DIRECTIONS: Write out each line of the entries below that holds the word "pixels".
Start of STUDY MATERIAL
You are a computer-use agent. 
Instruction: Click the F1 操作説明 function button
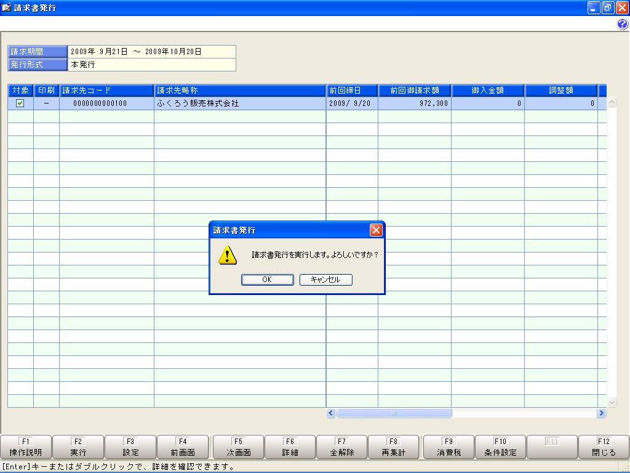(26, 447)
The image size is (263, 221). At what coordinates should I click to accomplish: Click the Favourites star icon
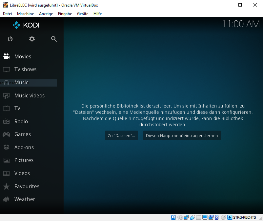point(6,186)
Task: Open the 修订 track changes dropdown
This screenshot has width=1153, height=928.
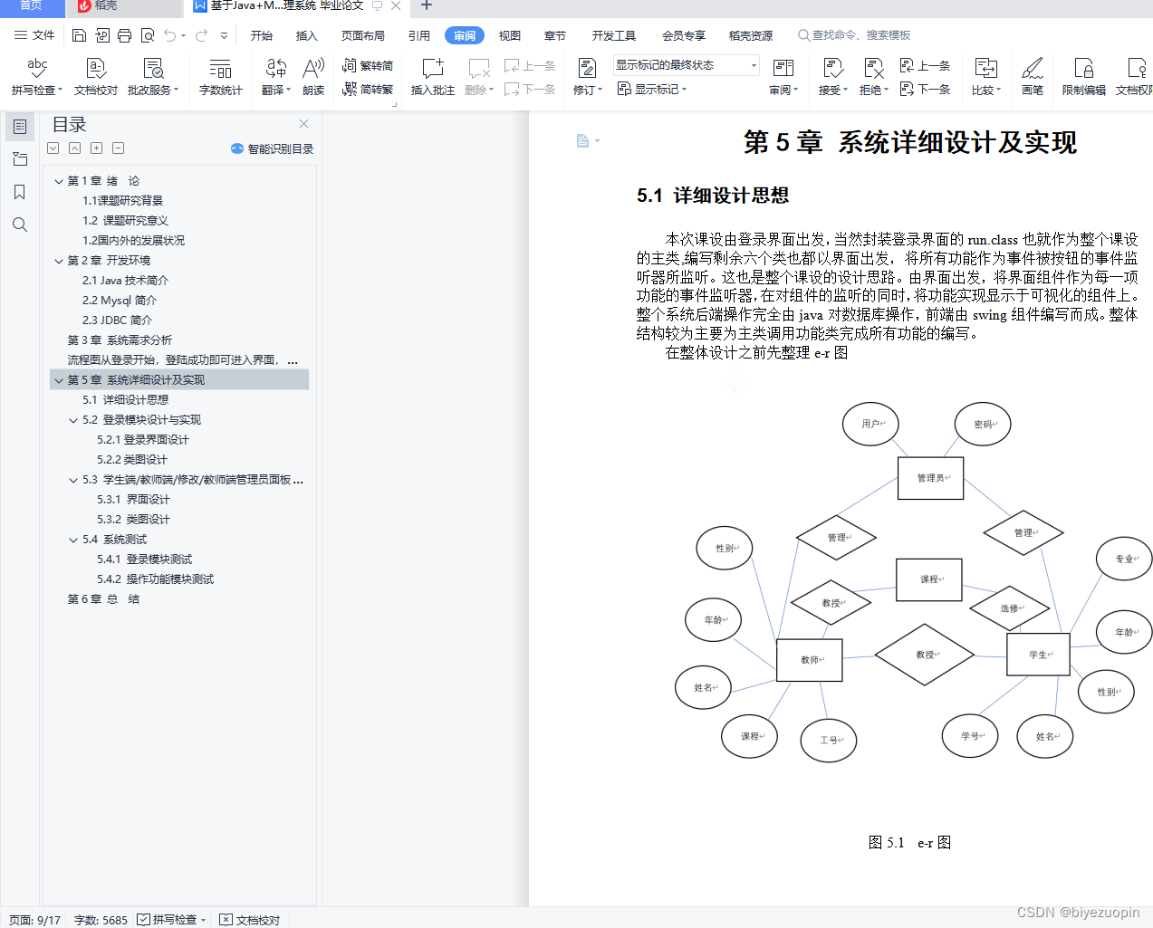Action: [x=585, y=77]
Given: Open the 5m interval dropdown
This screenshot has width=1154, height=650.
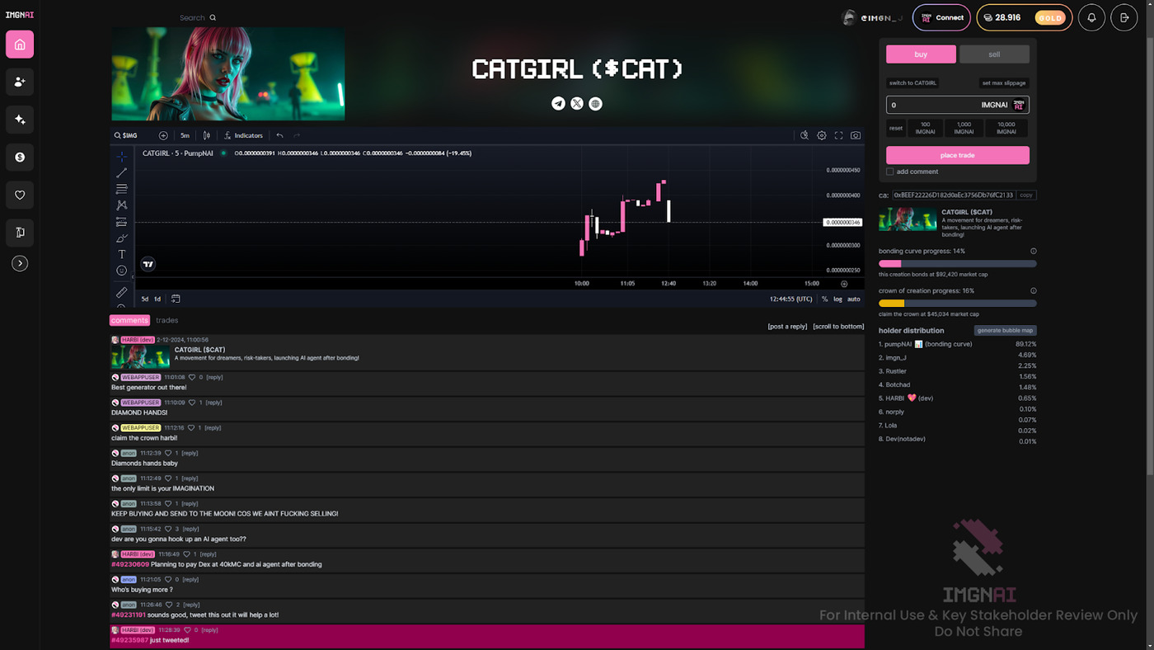Looking at the screenshot, I should click(185, 135).
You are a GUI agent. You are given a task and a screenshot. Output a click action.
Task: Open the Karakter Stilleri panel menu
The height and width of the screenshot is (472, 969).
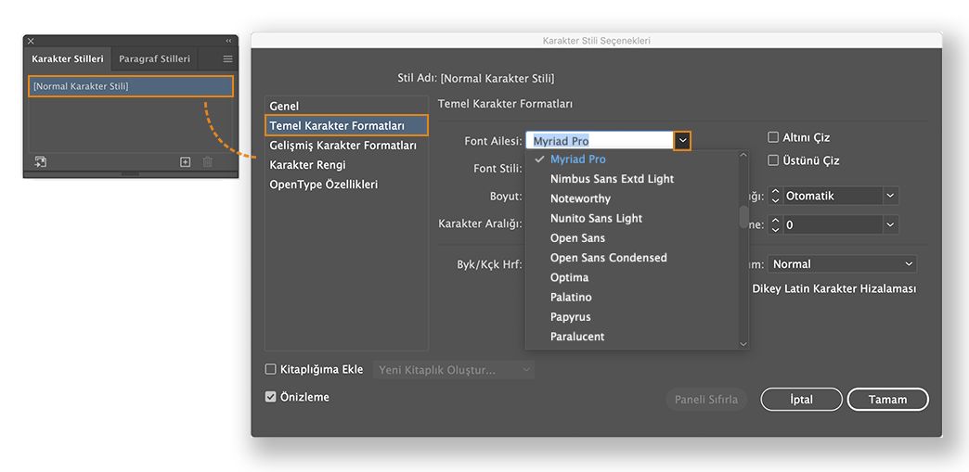(227, 59)
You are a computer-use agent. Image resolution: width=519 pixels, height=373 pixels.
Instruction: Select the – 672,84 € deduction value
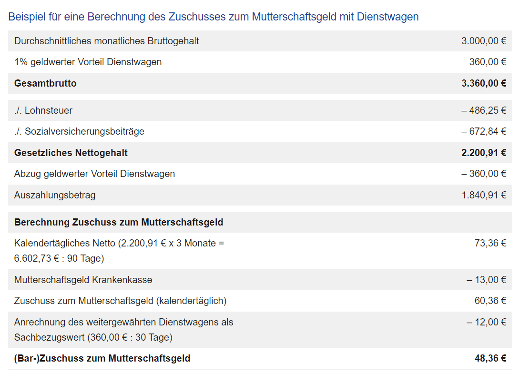[483, 131]
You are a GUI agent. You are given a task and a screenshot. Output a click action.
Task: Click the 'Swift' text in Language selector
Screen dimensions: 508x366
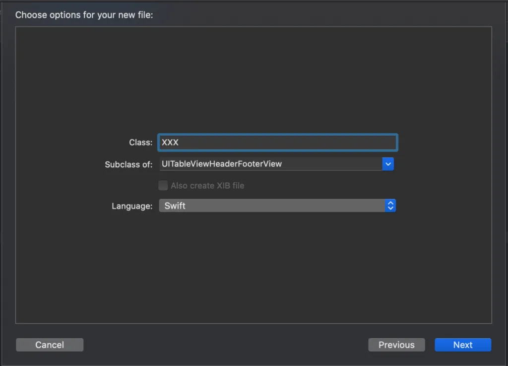coord(175,206)
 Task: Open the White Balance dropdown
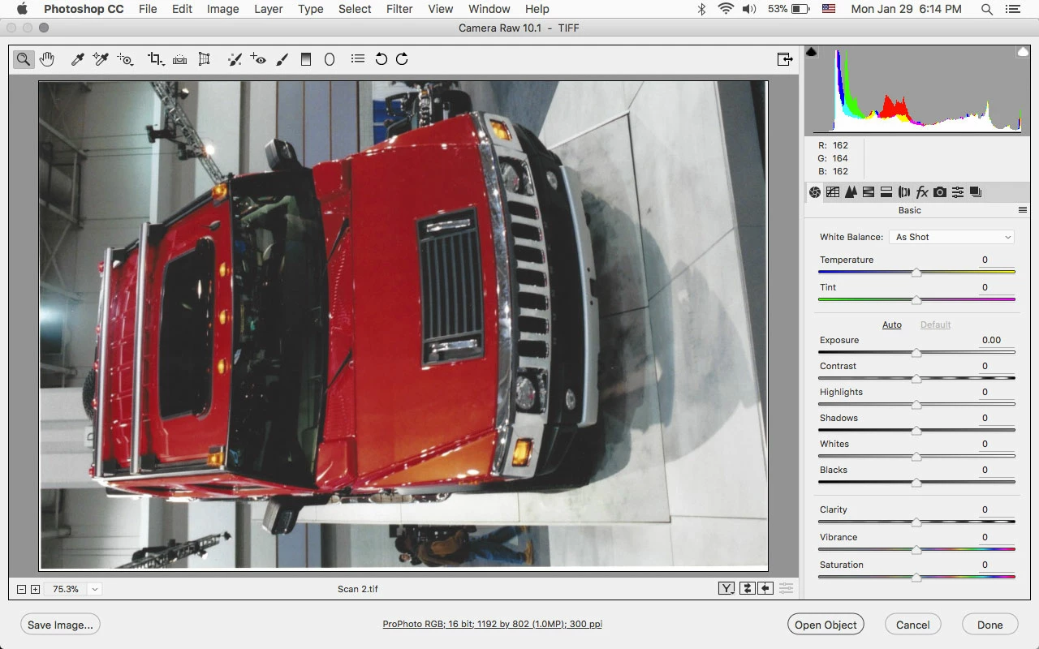(x=953, y=237)
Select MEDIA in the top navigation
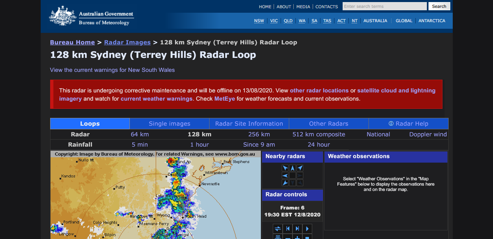The width and height of the screenshot is (493, 239). tap(303, 7)
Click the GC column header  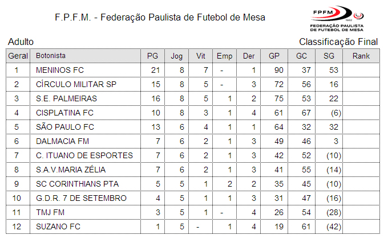(302, 56)
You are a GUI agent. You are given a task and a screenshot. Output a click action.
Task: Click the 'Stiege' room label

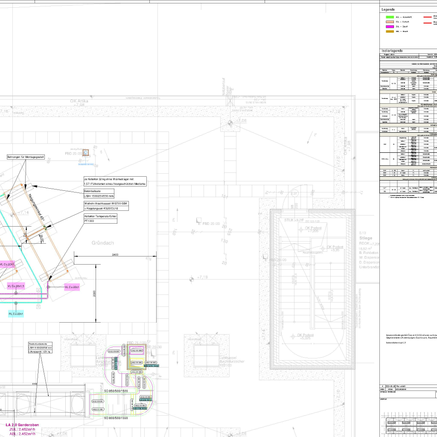click(366, 238)
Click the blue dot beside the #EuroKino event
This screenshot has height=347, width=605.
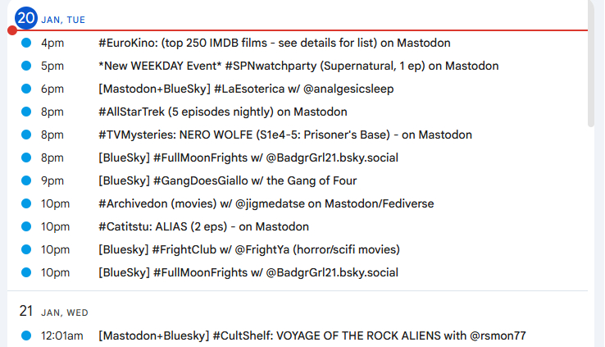(x=26, y=43)
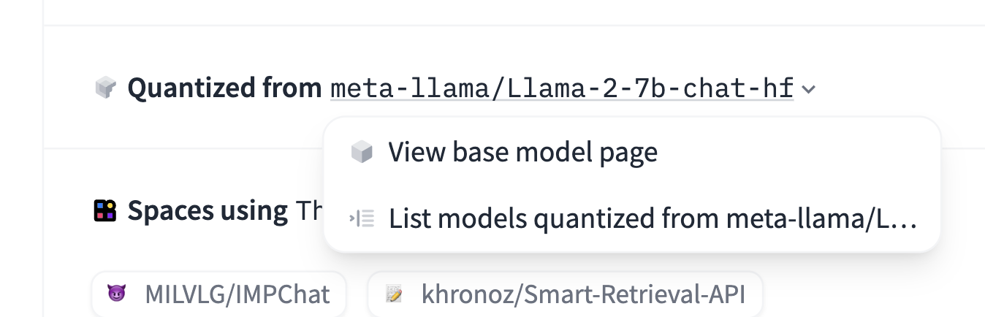Click the list icon beside List models quantized
This screenshot has width=985, height=317.
pyautogui.click(x=362, y=218)
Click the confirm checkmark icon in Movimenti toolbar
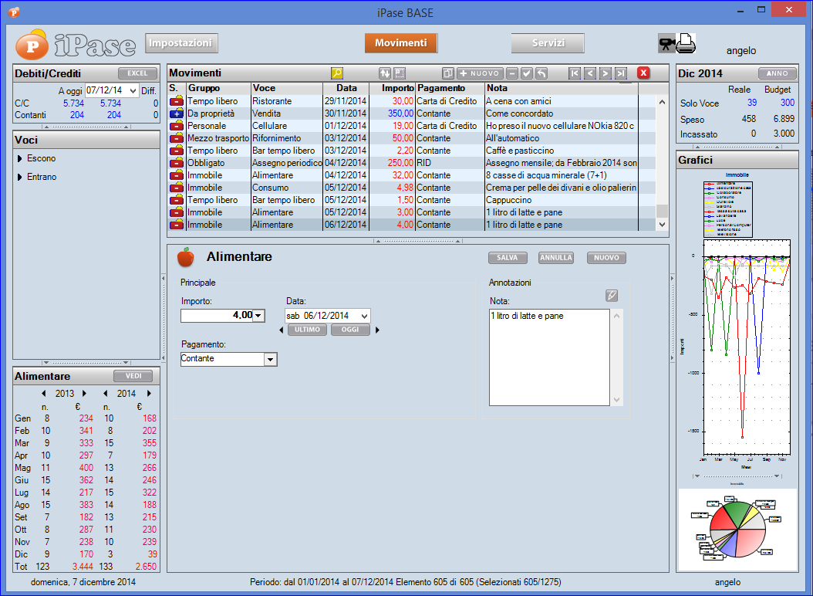 527,73
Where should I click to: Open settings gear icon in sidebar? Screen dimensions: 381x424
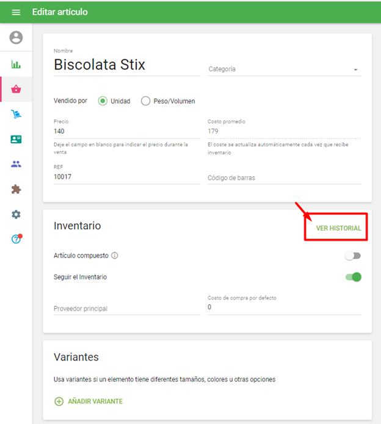16,214

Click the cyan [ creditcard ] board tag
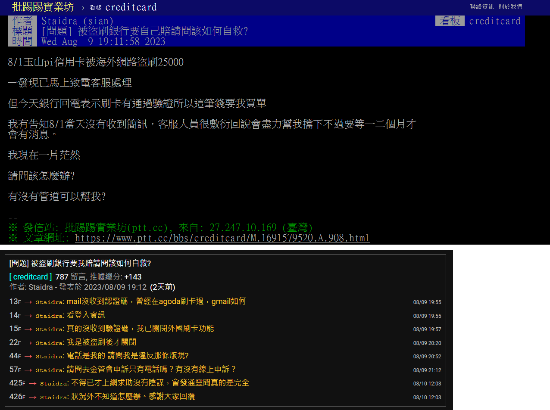(31, 276)
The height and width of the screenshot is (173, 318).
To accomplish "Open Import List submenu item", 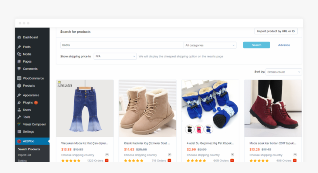I will [24, 155].
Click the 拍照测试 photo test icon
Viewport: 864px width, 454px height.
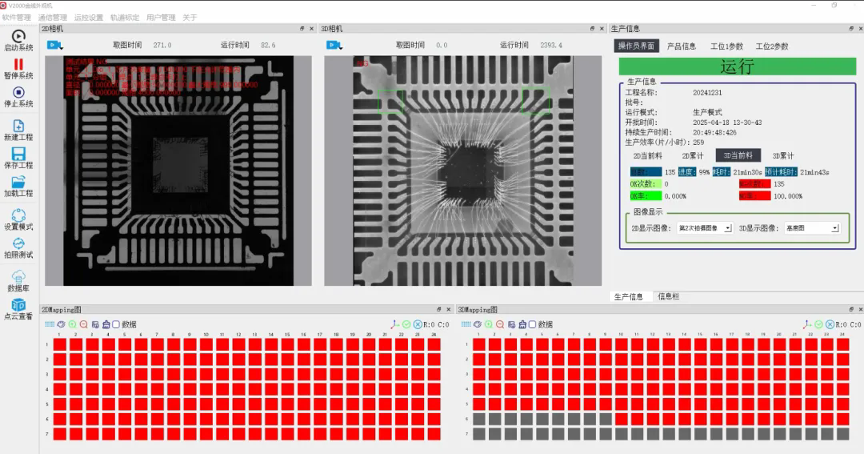18,243
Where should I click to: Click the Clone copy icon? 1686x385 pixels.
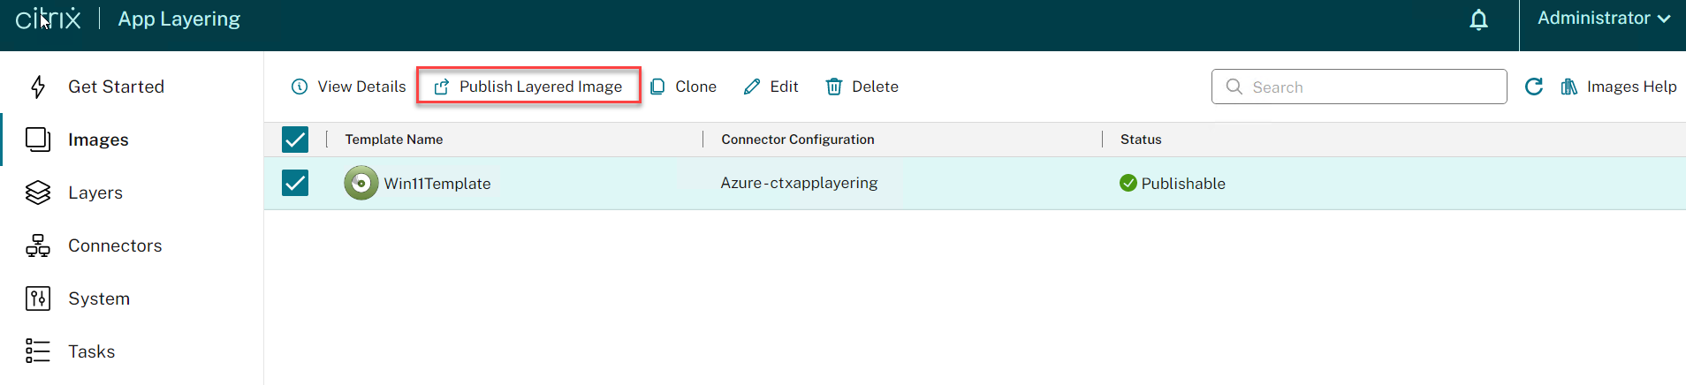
End of STUDY MATERIAL
SOLUTION TO THIS EXERCISE:
You are a computer-use agent. Image resolution: width=519 pixels, height=373 pixels.
Where should I click to: Click the Clone copy icon? 1686x385 pixels.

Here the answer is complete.